Saved entries:
○ ○ ○ ○ ○
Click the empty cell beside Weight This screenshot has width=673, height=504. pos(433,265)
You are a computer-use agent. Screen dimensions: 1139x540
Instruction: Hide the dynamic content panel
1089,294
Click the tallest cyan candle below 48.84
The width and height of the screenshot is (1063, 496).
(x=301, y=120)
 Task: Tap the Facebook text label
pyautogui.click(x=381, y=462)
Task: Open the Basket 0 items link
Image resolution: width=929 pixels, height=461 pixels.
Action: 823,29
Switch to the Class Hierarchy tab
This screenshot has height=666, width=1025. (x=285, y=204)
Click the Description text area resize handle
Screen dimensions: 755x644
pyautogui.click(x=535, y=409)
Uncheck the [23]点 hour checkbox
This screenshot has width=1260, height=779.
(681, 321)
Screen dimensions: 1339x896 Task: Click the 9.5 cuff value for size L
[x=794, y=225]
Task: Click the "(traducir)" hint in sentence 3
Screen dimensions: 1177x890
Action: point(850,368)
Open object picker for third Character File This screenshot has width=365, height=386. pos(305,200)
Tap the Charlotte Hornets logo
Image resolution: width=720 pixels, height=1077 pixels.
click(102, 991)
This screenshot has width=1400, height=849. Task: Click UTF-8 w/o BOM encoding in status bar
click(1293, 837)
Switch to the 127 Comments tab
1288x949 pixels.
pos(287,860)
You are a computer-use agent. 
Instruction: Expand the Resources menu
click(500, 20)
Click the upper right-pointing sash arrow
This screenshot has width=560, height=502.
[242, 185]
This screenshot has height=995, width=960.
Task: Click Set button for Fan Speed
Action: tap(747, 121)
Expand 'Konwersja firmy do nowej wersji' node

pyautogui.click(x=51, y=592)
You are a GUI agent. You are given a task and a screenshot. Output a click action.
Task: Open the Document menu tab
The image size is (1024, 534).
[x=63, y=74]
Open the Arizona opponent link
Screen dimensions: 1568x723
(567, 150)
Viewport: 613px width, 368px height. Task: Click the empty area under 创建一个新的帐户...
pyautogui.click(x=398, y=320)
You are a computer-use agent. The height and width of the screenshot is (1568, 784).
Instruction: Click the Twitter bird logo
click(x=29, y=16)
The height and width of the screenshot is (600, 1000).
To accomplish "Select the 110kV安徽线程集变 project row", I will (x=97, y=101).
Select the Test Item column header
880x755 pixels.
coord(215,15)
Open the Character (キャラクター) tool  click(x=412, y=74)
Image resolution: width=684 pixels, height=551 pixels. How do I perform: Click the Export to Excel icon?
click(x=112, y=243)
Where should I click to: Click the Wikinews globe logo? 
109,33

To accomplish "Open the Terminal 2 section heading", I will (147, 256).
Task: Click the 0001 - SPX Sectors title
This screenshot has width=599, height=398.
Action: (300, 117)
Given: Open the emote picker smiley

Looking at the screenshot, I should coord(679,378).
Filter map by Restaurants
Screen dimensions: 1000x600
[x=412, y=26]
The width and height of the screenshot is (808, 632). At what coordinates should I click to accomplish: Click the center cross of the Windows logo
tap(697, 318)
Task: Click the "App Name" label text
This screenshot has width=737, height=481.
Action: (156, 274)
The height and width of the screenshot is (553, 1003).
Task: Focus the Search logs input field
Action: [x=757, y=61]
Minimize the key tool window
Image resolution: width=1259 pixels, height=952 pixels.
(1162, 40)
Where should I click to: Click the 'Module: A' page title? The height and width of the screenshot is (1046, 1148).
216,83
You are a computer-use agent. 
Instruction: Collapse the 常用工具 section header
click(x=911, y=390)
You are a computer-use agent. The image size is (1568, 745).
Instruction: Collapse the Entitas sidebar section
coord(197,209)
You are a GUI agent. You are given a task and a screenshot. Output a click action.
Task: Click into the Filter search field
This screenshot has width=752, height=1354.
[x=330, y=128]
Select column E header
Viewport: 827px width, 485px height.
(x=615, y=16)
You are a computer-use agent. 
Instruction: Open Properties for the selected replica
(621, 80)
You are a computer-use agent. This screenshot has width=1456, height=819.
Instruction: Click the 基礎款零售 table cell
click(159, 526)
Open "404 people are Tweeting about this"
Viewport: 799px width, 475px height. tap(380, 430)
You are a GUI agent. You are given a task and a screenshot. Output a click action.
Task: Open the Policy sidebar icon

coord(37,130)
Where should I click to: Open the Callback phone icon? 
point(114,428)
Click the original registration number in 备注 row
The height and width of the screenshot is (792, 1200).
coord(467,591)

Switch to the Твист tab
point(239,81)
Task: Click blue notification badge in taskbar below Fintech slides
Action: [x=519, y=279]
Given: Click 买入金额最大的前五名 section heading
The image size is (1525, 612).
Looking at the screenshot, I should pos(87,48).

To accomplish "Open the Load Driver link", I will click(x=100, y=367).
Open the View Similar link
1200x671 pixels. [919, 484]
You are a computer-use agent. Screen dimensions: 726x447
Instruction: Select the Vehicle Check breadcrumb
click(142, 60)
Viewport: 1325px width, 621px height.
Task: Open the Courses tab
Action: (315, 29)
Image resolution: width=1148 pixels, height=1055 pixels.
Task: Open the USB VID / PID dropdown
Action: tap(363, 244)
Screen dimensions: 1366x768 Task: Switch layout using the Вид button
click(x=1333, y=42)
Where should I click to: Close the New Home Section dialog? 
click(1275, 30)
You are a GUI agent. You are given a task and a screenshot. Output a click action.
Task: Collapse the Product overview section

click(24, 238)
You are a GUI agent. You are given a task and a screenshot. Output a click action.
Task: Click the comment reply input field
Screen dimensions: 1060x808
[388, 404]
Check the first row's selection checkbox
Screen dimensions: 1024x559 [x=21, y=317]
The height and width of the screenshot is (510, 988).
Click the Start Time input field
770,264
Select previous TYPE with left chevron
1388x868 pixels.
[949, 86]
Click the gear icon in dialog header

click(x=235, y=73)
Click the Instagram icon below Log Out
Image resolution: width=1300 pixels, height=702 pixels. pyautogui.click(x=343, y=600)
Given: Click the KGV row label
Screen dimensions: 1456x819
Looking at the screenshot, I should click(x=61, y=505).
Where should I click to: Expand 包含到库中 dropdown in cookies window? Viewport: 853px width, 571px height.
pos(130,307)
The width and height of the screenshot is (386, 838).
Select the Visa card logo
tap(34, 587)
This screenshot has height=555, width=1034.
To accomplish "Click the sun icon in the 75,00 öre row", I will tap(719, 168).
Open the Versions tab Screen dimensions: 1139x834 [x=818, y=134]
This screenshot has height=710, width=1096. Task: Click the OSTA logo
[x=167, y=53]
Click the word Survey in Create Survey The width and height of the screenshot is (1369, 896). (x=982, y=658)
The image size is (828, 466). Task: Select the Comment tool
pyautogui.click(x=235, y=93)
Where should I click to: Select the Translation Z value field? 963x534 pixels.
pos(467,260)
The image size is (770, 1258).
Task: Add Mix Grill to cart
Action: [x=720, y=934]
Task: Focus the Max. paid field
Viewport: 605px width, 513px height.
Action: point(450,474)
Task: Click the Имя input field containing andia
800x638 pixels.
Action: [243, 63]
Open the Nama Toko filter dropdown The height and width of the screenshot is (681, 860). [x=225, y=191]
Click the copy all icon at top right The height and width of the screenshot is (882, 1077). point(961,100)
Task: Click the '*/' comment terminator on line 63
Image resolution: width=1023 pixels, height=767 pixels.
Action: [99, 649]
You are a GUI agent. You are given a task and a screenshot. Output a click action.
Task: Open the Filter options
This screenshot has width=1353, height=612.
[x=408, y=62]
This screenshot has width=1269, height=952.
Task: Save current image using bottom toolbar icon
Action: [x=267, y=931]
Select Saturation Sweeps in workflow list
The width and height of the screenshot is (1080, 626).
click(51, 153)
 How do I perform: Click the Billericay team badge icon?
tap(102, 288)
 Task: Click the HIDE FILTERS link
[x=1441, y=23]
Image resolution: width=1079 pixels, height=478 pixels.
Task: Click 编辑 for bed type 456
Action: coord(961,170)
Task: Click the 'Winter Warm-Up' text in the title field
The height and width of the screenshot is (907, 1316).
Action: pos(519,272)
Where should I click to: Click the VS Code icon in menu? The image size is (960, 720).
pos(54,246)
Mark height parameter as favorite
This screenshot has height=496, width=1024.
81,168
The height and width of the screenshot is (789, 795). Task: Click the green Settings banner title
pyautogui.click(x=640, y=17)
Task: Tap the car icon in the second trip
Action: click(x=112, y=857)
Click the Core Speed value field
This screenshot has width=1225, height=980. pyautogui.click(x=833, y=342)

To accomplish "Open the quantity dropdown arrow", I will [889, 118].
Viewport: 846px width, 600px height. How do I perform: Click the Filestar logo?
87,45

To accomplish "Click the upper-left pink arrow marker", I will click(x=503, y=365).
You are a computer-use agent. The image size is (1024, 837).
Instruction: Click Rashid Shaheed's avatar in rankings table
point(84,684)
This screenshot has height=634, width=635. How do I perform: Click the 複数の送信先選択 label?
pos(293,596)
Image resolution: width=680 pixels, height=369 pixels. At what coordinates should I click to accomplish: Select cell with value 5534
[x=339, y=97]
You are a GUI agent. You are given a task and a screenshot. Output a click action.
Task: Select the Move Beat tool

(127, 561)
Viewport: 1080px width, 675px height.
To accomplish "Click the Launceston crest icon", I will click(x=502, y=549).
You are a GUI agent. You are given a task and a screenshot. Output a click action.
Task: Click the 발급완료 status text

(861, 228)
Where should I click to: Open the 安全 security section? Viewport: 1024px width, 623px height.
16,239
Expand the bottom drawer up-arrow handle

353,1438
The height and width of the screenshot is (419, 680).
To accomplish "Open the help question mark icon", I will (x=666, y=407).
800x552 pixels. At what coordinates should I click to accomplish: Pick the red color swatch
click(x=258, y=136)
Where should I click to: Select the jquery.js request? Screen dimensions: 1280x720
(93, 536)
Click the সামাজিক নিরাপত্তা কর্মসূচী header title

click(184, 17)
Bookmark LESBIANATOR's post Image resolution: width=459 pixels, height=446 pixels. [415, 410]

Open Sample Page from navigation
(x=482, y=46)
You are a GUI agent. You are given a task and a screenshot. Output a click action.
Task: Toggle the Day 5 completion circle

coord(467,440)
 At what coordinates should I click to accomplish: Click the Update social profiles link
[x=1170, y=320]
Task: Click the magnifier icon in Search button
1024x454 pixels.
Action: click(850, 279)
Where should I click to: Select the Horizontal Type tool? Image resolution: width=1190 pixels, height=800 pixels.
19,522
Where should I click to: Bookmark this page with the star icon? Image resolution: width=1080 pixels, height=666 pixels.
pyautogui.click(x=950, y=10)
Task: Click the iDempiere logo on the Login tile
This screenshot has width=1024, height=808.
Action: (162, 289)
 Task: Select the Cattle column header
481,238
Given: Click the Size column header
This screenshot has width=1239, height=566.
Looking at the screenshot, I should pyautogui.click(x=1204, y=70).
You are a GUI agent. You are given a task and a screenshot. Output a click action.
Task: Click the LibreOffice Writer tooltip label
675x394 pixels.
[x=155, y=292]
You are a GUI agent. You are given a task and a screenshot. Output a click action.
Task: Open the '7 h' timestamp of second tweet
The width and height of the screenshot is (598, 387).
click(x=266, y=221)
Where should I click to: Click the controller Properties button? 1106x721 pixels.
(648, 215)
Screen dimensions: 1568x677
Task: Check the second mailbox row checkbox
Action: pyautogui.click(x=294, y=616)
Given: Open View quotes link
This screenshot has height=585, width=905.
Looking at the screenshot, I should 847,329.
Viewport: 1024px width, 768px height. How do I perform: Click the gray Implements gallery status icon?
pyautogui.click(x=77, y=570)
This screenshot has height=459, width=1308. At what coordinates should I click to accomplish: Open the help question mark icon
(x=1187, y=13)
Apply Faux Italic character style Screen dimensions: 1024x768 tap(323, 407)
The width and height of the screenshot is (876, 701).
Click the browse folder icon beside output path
○ ○ ○ ○ ○
Work item: Whenever the string "heading" shows up in a line of the records, copy that line.

Answer space:
To accomplish "Open the Terminal 2 section heading", I will (147, 256).
Given: Click 买入金额最大的前五名 section heading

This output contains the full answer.